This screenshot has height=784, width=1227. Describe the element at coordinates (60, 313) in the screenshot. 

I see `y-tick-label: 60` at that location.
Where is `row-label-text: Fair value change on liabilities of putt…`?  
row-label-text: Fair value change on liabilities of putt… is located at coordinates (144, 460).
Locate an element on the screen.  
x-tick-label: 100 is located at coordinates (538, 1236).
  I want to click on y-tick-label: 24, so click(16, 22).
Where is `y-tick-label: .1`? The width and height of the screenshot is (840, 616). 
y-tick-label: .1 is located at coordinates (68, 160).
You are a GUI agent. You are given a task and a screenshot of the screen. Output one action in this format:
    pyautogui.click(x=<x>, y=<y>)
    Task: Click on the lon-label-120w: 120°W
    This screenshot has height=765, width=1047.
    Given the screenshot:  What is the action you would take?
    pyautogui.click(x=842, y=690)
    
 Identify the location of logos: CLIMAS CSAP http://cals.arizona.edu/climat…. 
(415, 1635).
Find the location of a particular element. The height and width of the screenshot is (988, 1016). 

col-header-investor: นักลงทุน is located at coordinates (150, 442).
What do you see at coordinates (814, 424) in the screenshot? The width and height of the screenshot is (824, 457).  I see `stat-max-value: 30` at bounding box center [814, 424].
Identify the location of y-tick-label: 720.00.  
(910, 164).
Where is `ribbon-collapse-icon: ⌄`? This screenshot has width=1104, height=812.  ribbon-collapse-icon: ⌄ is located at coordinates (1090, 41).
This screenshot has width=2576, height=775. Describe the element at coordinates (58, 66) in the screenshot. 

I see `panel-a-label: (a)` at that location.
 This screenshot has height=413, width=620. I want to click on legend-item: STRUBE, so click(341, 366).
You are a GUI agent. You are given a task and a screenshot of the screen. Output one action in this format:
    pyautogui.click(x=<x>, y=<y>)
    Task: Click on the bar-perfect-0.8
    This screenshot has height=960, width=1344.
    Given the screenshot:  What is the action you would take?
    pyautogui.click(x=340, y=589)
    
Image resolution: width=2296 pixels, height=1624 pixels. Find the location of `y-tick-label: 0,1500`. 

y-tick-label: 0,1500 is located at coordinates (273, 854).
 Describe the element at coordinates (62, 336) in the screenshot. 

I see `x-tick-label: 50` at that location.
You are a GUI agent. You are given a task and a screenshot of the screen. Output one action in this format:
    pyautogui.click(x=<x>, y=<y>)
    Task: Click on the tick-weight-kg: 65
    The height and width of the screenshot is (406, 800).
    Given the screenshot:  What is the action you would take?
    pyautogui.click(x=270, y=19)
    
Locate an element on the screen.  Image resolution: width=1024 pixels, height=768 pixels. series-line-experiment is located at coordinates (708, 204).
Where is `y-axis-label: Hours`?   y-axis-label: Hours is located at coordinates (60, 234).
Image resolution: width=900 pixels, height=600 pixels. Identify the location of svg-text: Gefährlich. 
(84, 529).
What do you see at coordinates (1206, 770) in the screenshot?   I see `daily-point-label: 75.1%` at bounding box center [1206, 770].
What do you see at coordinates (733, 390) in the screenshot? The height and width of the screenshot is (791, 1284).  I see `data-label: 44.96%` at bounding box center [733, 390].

▶ [Cosa fare]: Riscrivi identica la parte delle voci che va dall'inizio fino alla riga che contiene "row-label-text: Fair value change on liabilities of putt… is", inclusa.

▶ [Soluzione]:
This screenshot has height=784, width=1227. Describe the element at coordinates (60, 313) in the screenshot. 

I see `y-tick-label: 60` at that location.
Where is `row-label-text: Fair value change on liabilities of putt…`?  
row-label-text: Fair value change on liabilities of putt… is located at coordinates (144, 460).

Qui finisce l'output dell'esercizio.